A new study in mice sheds light on why ketamine, an injectable drug used to induce anesthesia in surgery, has a rapid and sustained effect in treating depression.
Researchers are implicating receptors activated by the neurotransmitter glutamate in the drug's mechanism of action, a finding that may provide targets for combating depression.
All available antidepressants commonly take weeks to begin achieving results, but ketamine alleviates depressed mood almost immediately. Patients feel better within hours after receiving an intravenous infusion of ketamine, according to Carlos Zarate and colleagues at the National Institute of Mental Health (NIMH). Their randomized, placebo-controlled, crossover trial was published in the August 2006 Archives of General Psychiatry. One day after receiving an intravenous infusion of ketamine hydrochloride (0.5 mg/kg), 71 percent of the 17 patients with treatment-resistant major depression met the response criteria, and 29 percent reached remission; none taking placebo met the response or remission criteria at this time point.
In a new study published online on July 23 in Biological Psychiatry, the same group of NIMH researchers presented biochemical evidence to support the role of N-methyl d-aspartate (NMDA) receptors and alpha-amino-3-hydroxy-5 methylisoxazole-4-propionic acid (AMPA) receptors in facilitating the antidepressant effect of ketamine. Both are receptors that, bound by the neurotransmitter glutamate, regulate the flow of ions across the cellular membrane and the electrical potentials inside and outside the neuron.
The researchers simulated depressive behavior in mice and studied the changes after injecting the “depressed” mice with ketamine. As seen previously in humans, a single injection of ketamine effectively countered the artificially induced “depression” in mice. The effect became apparent as fast as 30 minutes after injection and remained apparent two weeks later. The control mice treated with saline or imipramine did not exhibit residual antidepressant effect when they were retested after two weeks.
To confirm that NMDA receptors are involved in this process, the mice were injected with two other chemicals. One is an NMDA antagonist like ketamine; the other selectively binds to a subunit in the NMDA receptor. Both chemicals exerted antidepressant effects similar to ketamine with a shorter duration.
The authors speculated that the antidepressant effect of blocking NMDA receptors is carried out through subsequent activation of AMPA receptors relative to NMDA receptors. The findings supported this hypothesis. Giving mice an AMPA receptor antagonist blocked the antidepressant effect of ketamine, suggesting that AMPA-receptor activation is downstream to NMDA antagonism in the mood-alteration process.
“After the positive results from the clinical trial of ketamine [from the 2006 study], we decided to use the mouse depression model to study how the NMDA and AMPA interaction figures into ketamine's rapid effect on depression,” said Husseini Manji, M.D., a co-author of the new study and the 2006 human study and director of the Mood and Anxiety Disorders Program at NIMH, in an interview with Psychiatric News. “Ketamine is probably not going to be useful for treatment because of its psychotomimetic side effects. So we are interested in a specific NMDA receptor subunit called NR2B. It can help us narrow the molecular target and develop drugs with similar therapeutic effects as ketamine, but hopefully without the psychotomimetic, dissociative side effects.”
The labeling information for ketamine lists the side effects as primarily central nervous system reactions ranging from pleasant dreamlike states and vivid imagery to hallucinations and delirium, sometimes accompanied by confusion, excitement, and irrational behavior. Ketamine may also cause increased blood pressure and stimulation of the cardiovascular system and carry some risk of dependence and abuse.
In this study, the mice were given a drug called Ro25-6981 that specifically targets the NR2B subunit in NMDA receptors. The NR2B antagonist indeed reversed depressive behavior in mice, although the effect did not last as long as that of ketamine. Manji said that preliminary human studies of a particular NR2B antagonist so far have shown little psychotomimetic side effects.

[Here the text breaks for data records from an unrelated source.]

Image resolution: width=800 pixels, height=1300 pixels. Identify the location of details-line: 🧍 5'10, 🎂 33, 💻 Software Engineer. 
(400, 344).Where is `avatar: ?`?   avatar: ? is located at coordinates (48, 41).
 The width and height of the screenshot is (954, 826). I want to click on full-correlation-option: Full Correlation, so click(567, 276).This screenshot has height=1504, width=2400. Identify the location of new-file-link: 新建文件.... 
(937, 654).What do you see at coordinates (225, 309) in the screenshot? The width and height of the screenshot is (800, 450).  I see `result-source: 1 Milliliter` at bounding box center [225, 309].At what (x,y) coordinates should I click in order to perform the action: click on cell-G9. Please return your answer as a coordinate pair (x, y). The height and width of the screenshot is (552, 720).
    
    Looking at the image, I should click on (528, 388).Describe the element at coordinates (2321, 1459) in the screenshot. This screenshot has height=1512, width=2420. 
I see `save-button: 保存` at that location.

The researchers suggested that adding AMPA agonists to low doses of NMDA antagonists could be a potential approach to treating depression. “One of the directions our research is taking is to look into whether modulating the AMPA receptors can sustain the antidepressant effect after it is 'jump-started' by ketamine,” said Manji.
As a continuation of the NIMH ketamine clinical trial, riluzole, a modulator of glutamate release and AMPA receptors and FDA-approved for treating amyotrophic lateral sclerosis, is being given to patients with treatment-resistant depression who had responded to a single dose of ketamine. Another AMPA modulator and glutamate-release inhibitor, lamotrigine, FDA-approved for treating bipolar disorder, is also being studied in a clinical trial by researchers at Mt. Sinai School of Medicine in New York. Both studies are listed on the ClinicalTrials.gov Web site as ongoing. This study is funded by Mt. Sinai School of Medicine and the National Alliance for Research on Schizophrenia and Depression.